- Exercise instructions: Write out nothing but the lines from the one containing "Image resolution: width=1512" through the last line below, both included, and without the pictures.

- Saved entries:
⁂
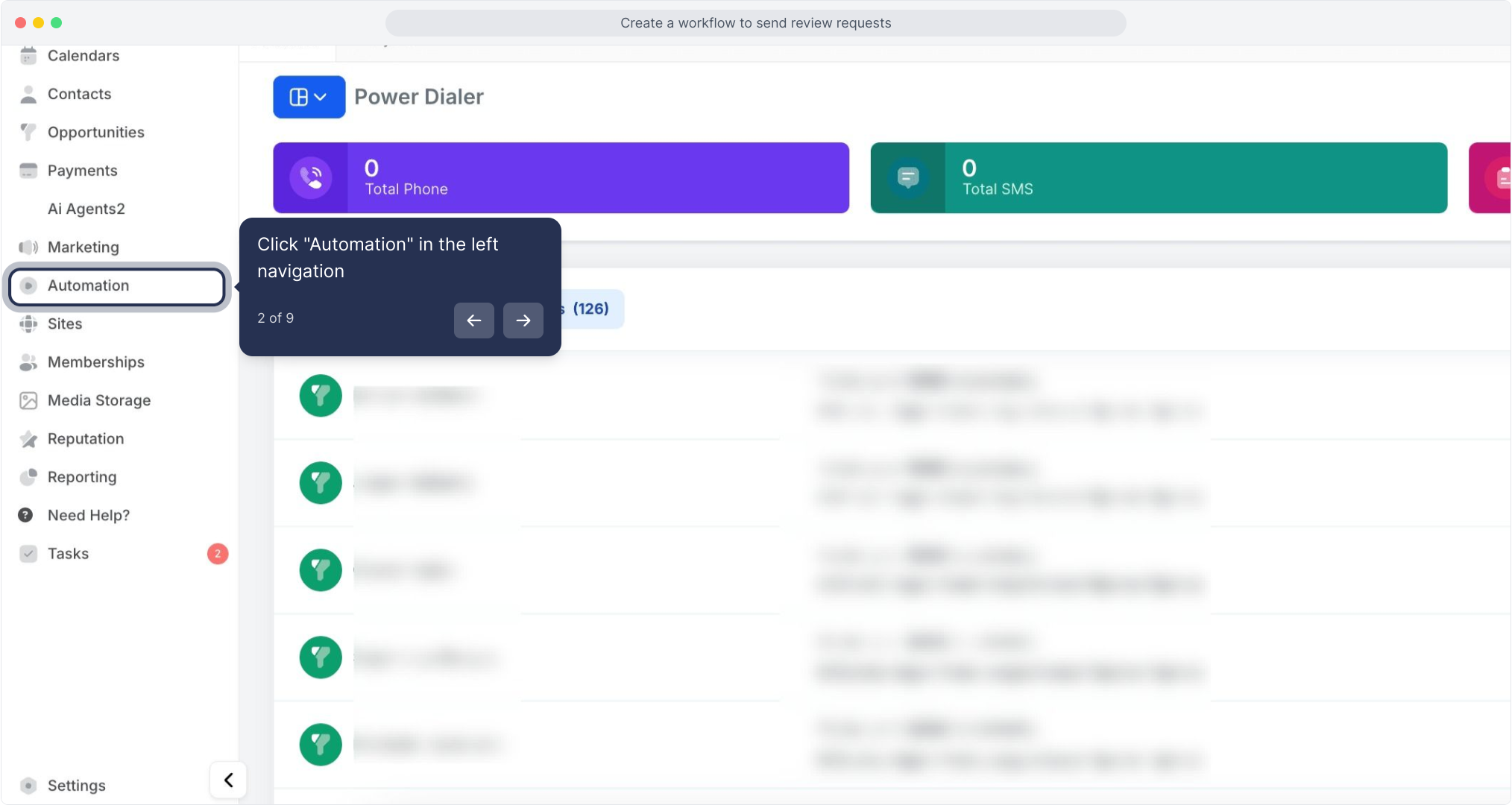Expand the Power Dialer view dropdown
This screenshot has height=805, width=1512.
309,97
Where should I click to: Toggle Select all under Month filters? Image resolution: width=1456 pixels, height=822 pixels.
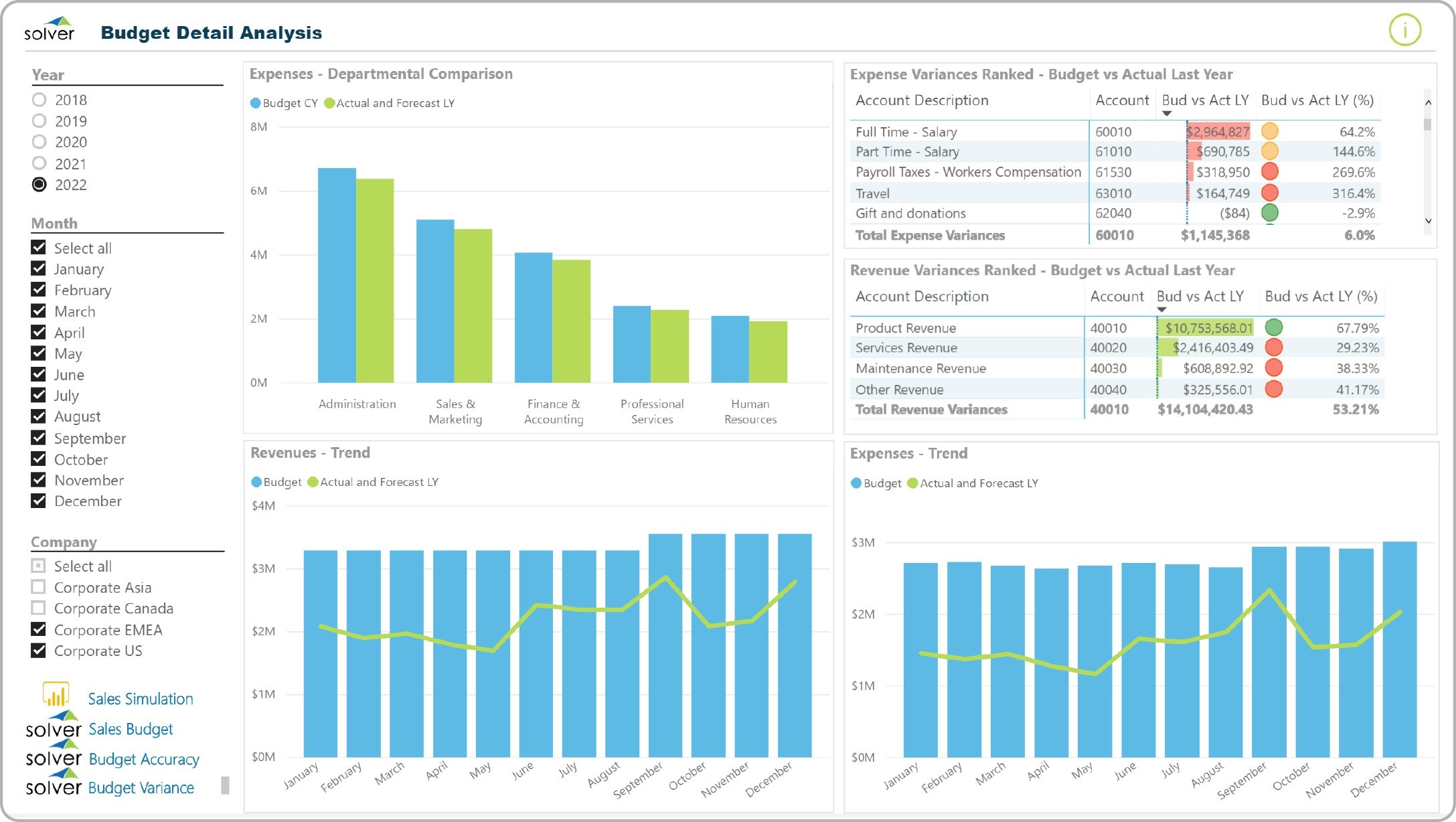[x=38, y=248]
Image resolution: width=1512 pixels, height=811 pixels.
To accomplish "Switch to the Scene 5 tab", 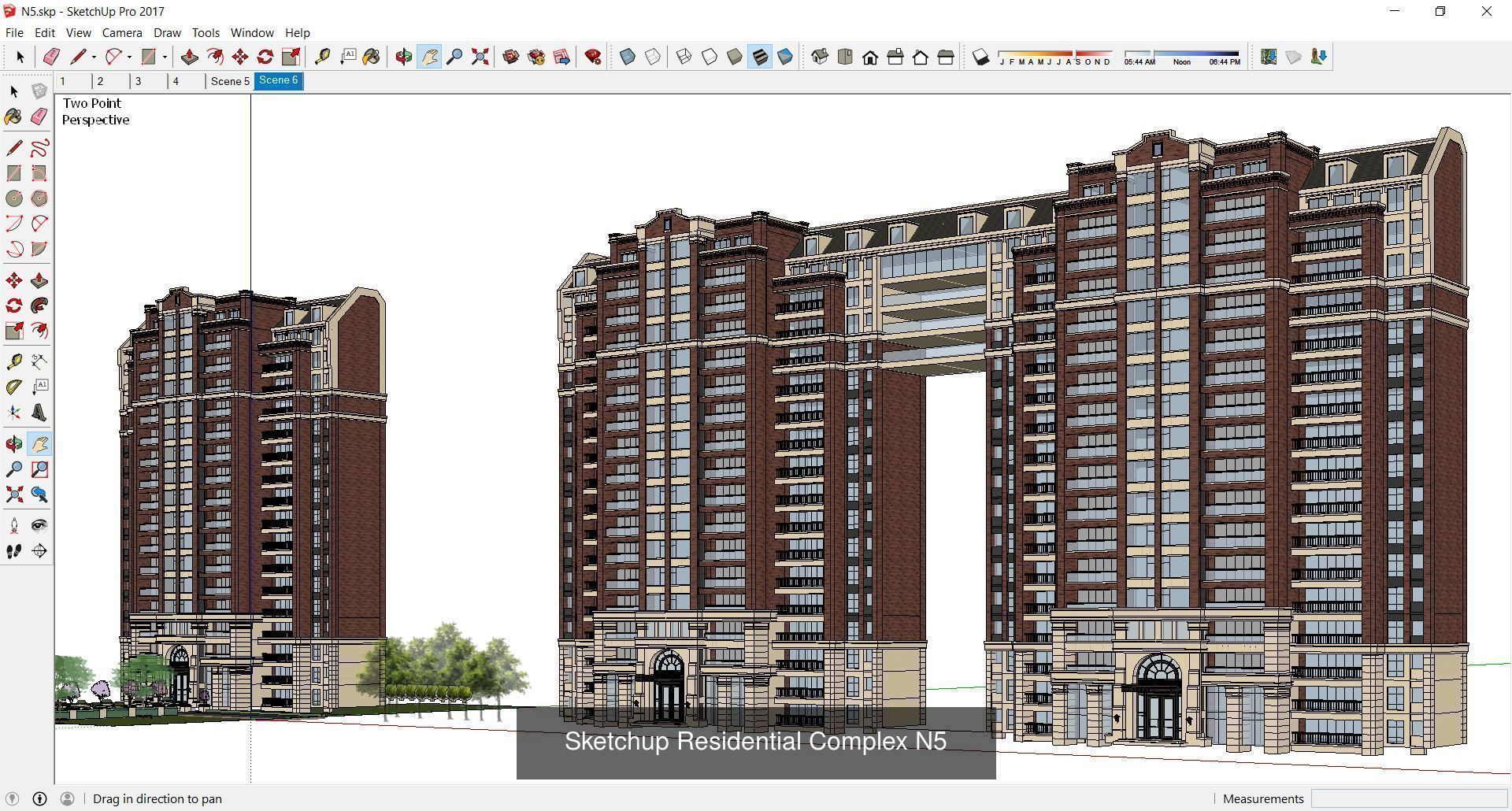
⁂
- Exercise result:
Image resolution: width=1512 pixels, height=811 pixels.
To accomplish "Switch to the Scene 5 tab", 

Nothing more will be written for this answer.